The main novelty in the paper (elaborating upon a previous comment I had made on this blog) is to observe that this latter estimate in turn follows from the logarithmically averaged form of Sarnak’s conjecture (discussed in this previous post), namely that

$\displaystyle \sum_{n \leq x} \frac{1}{n} \lambda(n) F( T^n x )= o( \log x )$

whenever ${n \mapsto F(T^n x)}$ is a zero entropy (i.e. deterministic) sequence. Morally speaking, this follows from the well-known fact that nilsequences have zero entropy, but the presence of the supremum in (1) means that we need a little bit more; roughly speaking, we need the class of nilsequences of a given step and complexity to have “uniformly zero entropy” in some sense.

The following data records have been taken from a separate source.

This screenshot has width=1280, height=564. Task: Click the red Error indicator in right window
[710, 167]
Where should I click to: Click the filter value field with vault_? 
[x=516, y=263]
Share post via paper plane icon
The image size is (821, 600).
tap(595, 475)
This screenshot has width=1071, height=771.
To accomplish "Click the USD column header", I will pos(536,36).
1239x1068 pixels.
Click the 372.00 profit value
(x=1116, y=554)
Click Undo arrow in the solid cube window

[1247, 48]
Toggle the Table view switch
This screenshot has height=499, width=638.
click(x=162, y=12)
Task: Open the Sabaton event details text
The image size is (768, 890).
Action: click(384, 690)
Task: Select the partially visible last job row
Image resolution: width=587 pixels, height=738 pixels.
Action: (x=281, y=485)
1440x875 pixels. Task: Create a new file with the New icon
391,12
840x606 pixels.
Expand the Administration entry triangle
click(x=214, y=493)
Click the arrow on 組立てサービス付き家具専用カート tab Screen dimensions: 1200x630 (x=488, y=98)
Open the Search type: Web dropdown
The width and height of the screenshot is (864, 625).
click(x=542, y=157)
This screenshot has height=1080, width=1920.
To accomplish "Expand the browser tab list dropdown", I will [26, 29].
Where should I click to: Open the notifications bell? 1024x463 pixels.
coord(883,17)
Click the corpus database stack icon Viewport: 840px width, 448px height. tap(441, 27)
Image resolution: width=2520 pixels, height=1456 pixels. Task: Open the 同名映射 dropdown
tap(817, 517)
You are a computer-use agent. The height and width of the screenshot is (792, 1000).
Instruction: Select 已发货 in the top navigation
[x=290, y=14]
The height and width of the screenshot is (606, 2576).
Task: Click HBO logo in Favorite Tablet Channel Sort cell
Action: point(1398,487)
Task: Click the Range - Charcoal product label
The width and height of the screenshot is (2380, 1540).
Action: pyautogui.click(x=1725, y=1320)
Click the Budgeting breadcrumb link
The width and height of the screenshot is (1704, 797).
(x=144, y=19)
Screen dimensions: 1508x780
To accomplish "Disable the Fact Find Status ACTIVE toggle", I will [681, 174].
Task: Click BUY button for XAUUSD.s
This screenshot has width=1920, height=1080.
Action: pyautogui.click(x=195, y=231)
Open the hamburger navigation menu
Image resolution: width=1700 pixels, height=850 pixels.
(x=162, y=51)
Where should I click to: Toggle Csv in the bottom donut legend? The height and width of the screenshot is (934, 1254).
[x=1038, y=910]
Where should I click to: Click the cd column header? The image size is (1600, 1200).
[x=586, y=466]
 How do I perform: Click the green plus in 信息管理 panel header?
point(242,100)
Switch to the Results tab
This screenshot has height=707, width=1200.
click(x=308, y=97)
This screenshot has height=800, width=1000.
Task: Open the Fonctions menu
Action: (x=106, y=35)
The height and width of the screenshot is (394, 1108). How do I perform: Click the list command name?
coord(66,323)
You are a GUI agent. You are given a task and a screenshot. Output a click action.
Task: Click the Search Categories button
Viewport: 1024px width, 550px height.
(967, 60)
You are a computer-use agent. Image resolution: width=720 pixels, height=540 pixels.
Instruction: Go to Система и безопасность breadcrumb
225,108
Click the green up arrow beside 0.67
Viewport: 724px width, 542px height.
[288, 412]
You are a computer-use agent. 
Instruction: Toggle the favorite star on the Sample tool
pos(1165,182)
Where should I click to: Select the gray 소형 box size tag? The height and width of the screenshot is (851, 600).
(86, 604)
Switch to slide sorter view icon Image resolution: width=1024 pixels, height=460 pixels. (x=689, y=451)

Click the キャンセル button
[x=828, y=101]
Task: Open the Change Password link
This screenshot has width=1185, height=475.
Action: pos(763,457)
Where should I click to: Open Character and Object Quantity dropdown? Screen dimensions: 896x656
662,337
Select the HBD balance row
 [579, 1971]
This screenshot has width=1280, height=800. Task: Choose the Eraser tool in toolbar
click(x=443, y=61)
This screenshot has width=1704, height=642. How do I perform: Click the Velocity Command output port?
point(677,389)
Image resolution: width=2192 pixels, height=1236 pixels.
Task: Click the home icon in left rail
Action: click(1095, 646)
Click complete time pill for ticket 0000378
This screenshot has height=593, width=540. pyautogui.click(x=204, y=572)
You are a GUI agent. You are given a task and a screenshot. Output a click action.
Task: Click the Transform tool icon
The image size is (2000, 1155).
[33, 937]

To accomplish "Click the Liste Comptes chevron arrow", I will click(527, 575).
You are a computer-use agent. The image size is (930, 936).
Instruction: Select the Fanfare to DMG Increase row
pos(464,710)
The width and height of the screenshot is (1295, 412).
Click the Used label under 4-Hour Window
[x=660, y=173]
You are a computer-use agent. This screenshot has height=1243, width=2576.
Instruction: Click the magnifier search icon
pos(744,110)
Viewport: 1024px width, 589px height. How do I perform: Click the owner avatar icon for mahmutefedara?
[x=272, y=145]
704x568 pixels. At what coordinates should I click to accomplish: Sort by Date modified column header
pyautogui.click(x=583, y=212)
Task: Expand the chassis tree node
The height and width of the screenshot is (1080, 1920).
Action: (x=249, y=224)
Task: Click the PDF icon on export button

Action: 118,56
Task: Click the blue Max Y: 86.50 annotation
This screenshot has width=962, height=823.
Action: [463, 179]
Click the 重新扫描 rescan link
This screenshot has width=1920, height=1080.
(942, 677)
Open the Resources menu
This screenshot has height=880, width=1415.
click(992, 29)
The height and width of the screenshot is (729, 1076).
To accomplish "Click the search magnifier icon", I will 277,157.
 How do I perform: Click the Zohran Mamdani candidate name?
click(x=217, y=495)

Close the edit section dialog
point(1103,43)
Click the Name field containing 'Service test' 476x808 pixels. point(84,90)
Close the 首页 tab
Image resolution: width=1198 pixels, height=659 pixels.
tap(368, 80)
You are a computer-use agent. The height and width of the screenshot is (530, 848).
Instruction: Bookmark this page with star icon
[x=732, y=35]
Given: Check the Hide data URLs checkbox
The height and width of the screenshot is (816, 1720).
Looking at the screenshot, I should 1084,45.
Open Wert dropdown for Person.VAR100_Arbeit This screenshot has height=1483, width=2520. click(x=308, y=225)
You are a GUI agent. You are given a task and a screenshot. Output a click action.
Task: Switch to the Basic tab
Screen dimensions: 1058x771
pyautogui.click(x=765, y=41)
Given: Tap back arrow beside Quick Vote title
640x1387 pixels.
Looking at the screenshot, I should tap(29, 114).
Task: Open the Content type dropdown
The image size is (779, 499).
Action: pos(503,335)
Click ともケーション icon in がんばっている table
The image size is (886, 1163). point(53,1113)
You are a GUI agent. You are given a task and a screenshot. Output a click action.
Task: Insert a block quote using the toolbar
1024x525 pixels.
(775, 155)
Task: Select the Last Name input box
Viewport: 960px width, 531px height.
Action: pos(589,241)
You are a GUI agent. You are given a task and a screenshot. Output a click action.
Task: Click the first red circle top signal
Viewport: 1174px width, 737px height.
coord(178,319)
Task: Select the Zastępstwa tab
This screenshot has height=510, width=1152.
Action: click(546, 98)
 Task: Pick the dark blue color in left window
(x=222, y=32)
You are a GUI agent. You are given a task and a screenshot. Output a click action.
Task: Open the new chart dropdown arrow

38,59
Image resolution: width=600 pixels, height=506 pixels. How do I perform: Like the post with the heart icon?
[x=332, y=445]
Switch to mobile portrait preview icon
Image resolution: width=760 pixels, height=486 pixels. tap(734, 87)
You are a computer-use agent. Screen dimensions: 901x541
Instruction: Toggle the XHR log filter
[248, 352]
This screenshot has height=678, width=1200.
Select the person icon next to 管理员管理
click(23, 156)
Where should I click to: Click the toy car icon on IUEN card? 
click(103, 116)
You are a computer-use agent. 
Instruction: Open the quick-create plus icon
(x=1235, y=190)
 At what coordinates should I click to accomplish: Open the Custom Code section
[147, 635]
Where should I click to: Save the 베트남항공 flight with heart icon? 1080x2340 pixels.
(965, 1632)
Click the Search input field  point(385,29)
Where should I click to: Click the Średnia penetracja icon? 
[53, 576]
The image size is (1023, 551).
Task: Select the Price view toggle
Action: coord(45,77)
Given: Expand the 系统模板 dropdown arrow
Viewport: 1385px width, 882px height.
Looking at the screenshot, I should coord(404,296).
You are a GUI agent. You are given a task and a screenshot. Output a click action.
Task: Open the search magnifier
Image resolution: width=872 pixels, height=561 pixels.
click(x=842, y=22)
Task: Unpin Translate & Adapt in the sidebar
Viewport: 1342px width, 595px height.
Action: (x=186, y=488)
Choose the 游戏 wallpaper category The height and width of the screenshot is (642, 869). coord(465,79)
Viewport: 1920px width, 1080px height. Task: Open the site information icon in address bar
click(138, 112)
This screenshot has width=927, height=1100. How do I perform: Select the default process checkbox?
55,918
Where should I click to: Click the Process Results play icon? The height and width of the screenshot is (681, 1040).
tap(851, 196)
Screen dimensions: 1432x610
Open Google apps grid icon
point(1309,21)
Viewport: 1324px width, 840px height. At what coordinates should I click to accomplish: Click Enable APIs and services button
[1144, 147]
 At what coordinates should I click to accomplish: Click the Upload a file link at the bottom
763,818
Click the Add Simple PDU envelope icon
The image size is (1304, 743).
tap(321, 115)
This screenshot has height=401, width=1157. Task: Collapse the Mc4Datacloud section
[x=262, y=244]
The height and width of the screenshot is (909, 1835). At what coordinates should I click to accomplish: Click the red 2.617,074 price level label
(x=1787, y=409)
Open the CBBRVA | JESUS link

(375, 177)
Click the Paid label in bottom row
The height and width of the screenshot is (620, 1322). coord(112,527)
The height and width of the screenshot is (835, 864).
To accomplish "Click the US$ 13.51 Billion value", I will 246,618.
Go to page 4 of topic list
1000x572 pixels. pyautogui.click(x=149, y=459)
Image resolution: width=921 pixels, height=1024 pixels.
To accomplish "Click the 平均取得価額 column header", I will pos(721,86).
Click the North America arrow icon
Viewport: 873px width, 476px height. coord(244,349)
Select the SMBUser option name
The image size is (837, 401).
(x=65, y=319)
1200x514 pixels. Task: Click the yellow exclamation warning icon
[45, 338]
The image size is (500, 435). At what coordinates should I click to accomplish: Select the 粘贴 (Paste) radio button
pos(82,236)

On the other hand, it was already known (see previous post) that the Chowla conjecture implied the Sarnak conjecture, and similarly for the logarithmically averaged form of the two conjectures. Putting all these implications together, we obtain the pleasant fact that the logarithmically averaged Sarnak and Chowla conjectures are equivalent, which is the main result of the current paper. There have been a large number of special cases of the Sarnak conjecture worked out (when the deterministic sequence involved came from a special dynamical system), so these results can now also be viewed as partial progress towards the Chowla conjecture also (at least with logarithmic averaging). However, my feeling is that the full resolution of these conjectures will not come from these sorts of special cases; instead, conjectures like the Fourier-uniformity conjecture in this previous post look more promising to attack.

It would also be nice to get rid of the pesky logarithmic averaging, but this seems to be an inherent requirement of the entropy decrement argument method, so one would probably have to find a way to avoid that argument if one were to remove the log averaging.